Problem set:
**1)** In the abstract comparing ROBIS and AMSTAR, which tool was recently launched to specifically assess risk of bias of systematic reviews?
**2)** Who are the authors of the abstract comparing ROBIS and AMSTAR? List every one.
**3)** Write the next part of the abstract comparing ROBIS and AMSTAR, starting after its last sentence.

Selected text:
■ ■ ■ ■ ■

Risk of bias versus quality assessment in systematic reviews: a comparison between ROBIS and AMSTAR

Article type
Authors
Minozzi S1, Cinquini M2, Capobussi M3, Gonzalez-Lorenzo M3, Pecoraro V4, Banzi R5
1Cochrane Review Group on Drugs and Alcohol, Department of Epidemiology, Lazio Regional Health Service, Via Cristoforo Colombo, 112, 00147 – Rome
2Laboratory of Clinical Research Methodology, IRCCS-Mario Negri Institute for Pharmacological Research, Via G. La Masa 19, 20156 Milan
3Department of Biomedical Sciences for Health, University of Milan, Via Pascal 36, 20133 Milan
4Department of Laboratory Medicine and Pathological Anatomy, Laboratory of Toxicology. Ospedale Civile S. Agostino Estense, Azienda USL of Modena
5Laboratory of Regulatory Policies IRCCS-Mario Negri Institute for Pharmacological Research, Via G. La Masa 19, 20156 Milan
Abstract
Background: Systematic reviews (SRs) are widely used to support the development of clinical guidelines and other documents driving decisions in healthcare. Suboptimal SRs can be harmful and a reliable assessment of their validity is essential. A widely used tool is the AMSTAR checklist, while the ROBIS tool was recently launched to specifically assess risk of bias of SRs.

Objectives: To evaluate the inter-rater reliability (IRR) of AMSTAR and ROBIS for individual domains and overall judgment, the concurrent validity, and the time required to apply the tools.

■ ■ ■ ■ ■

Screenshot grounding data
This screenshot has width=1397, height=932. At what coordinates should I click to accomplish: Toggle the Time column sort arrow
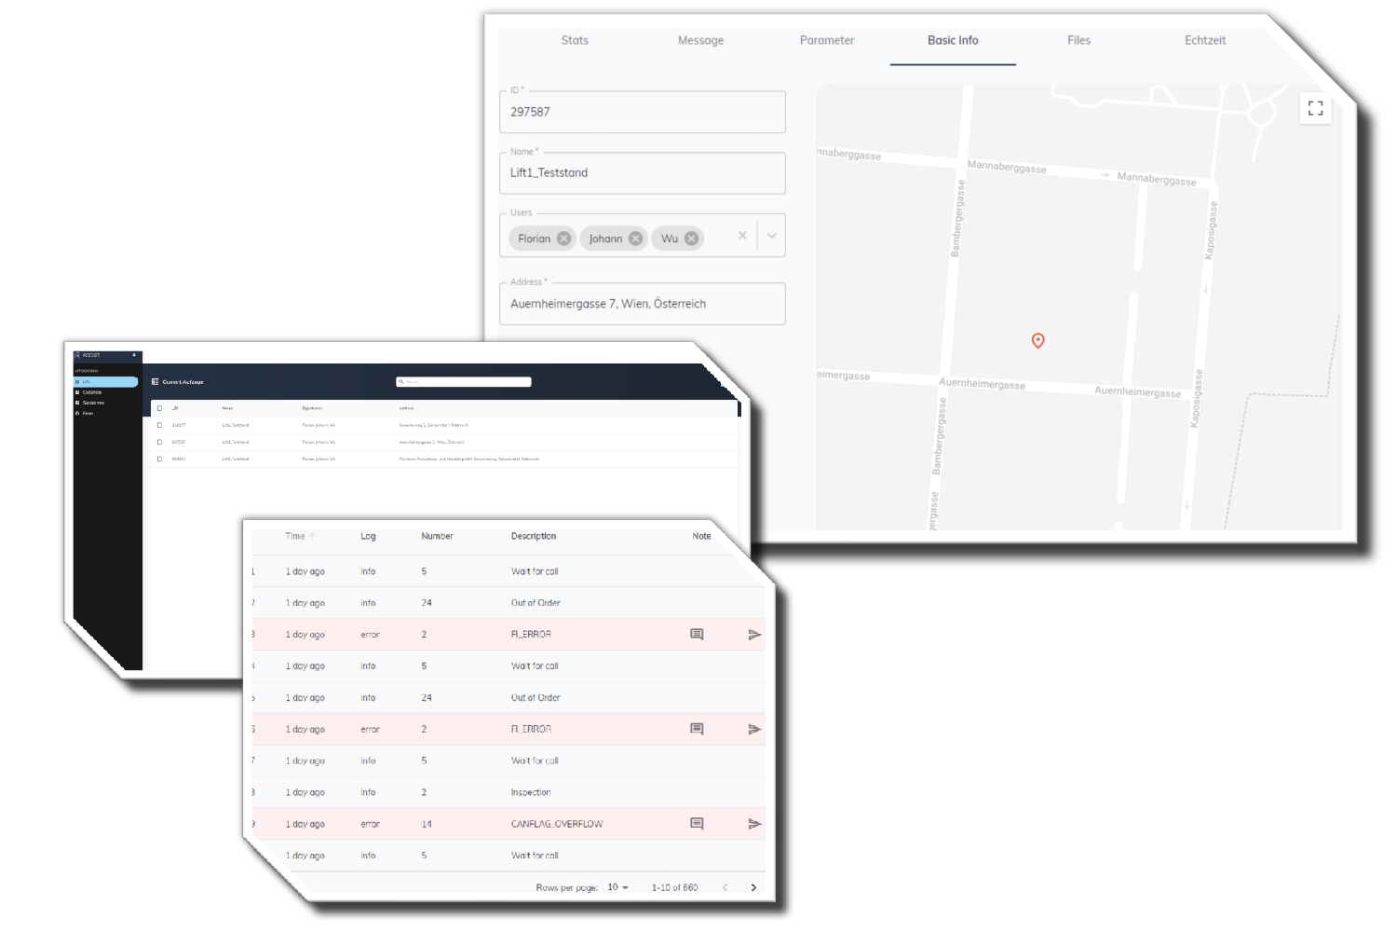(x=313, y=536)
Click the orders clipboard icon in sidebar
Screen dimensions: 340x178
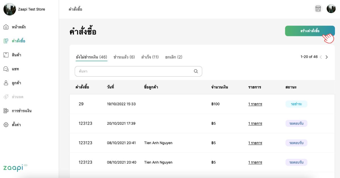point(6,41)
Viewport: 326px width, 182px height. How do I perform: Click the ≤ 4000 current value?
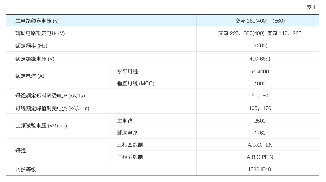click(260, 71)

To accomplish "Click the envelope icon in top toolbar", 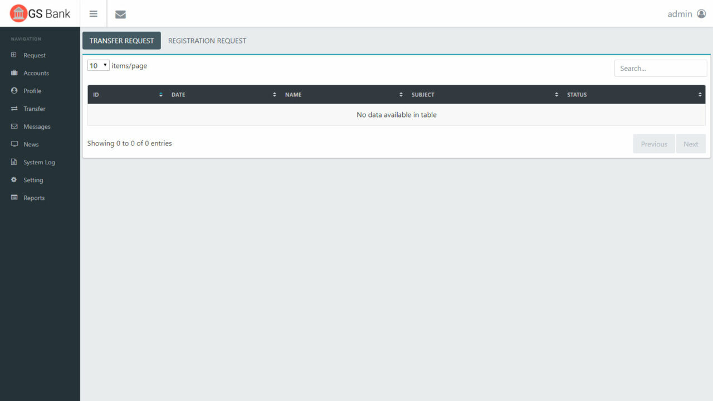I will (x=120, y=14).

■ ■ ■ ■ ■

Answers by item:
**1)** ROBIS

**2)** Minozzi S, Cinquini M, Capobussi M, Gonzalez-Lorenzo M, Pecoraro V, Banzi R

**3)**
Methods: Five raters with different levels of expertise assessed 31 SRs on pharmacological thromboprophylaxis using AMSTAR and ROBIS. For each question, domain and overall risk of bias, we calculated the Fliess’ k for multiple IRR (for AMSTAR, low risk of bias: eight yes-answers or more, high risk of bias: three yes-answers or less). We assessed the concurrent validity of the two tools by comparing different domains addressing similar items (Table). We recorded the time to complete each tool as mean time spent by each reviewer on each review. We classified agreement as: poor (≤0.00), slight (0.01-0.20), fair (0.21-0.40), moderate (0.41-0.60), substantial (0.61-0.80), almost perfect (0.81-1.00).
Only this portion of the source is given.